Personal information
- Date of birth: 16 July 1984 (age 41)
- Place of birth: Delta, Nigeria
- Height: 1.78 m (5 ft 10 in)
- Position: Winger

Youth career
- Delta United

Senior career*
- Years: Team / Apps / (Gls)
- 2002: Cherno More Varna / 31 / (3)
- 2003–2004: Levski Sofia / 32 / (7)
- 2004–2006: Krylia Sovetov Samara / 24 / (0)
- 2008–2009: Botev Plovdiv / 11 / (1)
- 2009–2010: Warri Wolves
- 2010–2011: Valletta / 21 / (1)
- Total:  / 119 / (12)

International career
- 2001: Nigeria U17 / 6 / (2)

= Omonigho Temile =

Nigerian footballer

Omonigho Temile (16 July 1984) is a Nigerian former professional footballer who played as a winger.

==Club career==
Born in Lagos, Nigeria, Temile began his playing career at Nigerian football club Delta United from Warri. He started his professional career playing for Bulgarian side Cherno More in 2002. He signed for Levski Sofia in February 2003, teaming up with fellow Nigerians Garba Lawal and Justice Christopher. He made his debut on 28 February, against Marek. He was a runner-up for the Best Young Player award of 2003–04 season. Temile scored once for Levski in UEFA Cup.

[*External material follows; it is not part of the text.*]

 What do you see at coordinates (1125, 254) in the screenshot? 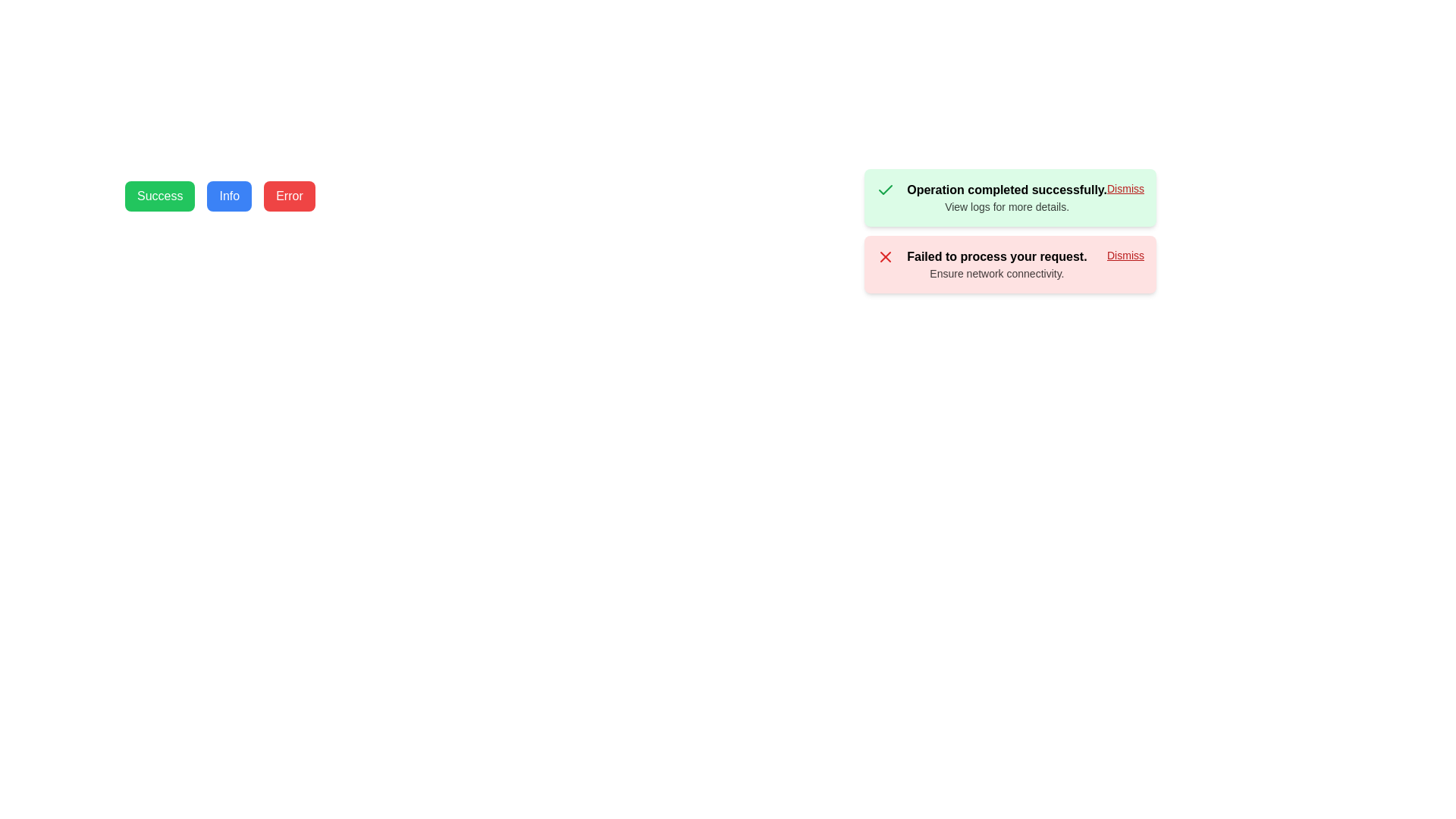
I see `the dismiss button located at the right end of the message box to clear the notification` at bounding box center [1125, 254].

In 2004, Temile went for trials with Ukrainian club Dynamo Kyiv in the summer, but eventually joined Russian Premier League side Krylia Sovetov Samara. He signed a four-and-a-half-year contract. He joined Warri Wolves in 2009 and signed in August 2010 for Maltese club side Valletta.

==International career==
Temile was a member of Nigeria's U-17 squad that finished second in the 2001 FIFA U-17 World Championship held in Trinidad and Tobago. He started all six games, and scored twice from his midfield position.
Temile scored the last goal against Japan on a penalty kick in the 91st minute, in which Nigeria won 4–0. He was also on target in the 5–1 defeat of Australia in the quarter final. Nigeria eventually lost the final against France.

==Personal life==
Temile is the nephew of Clement Temile, cousin of Toto Tamuz, elder brother of Frank Temile.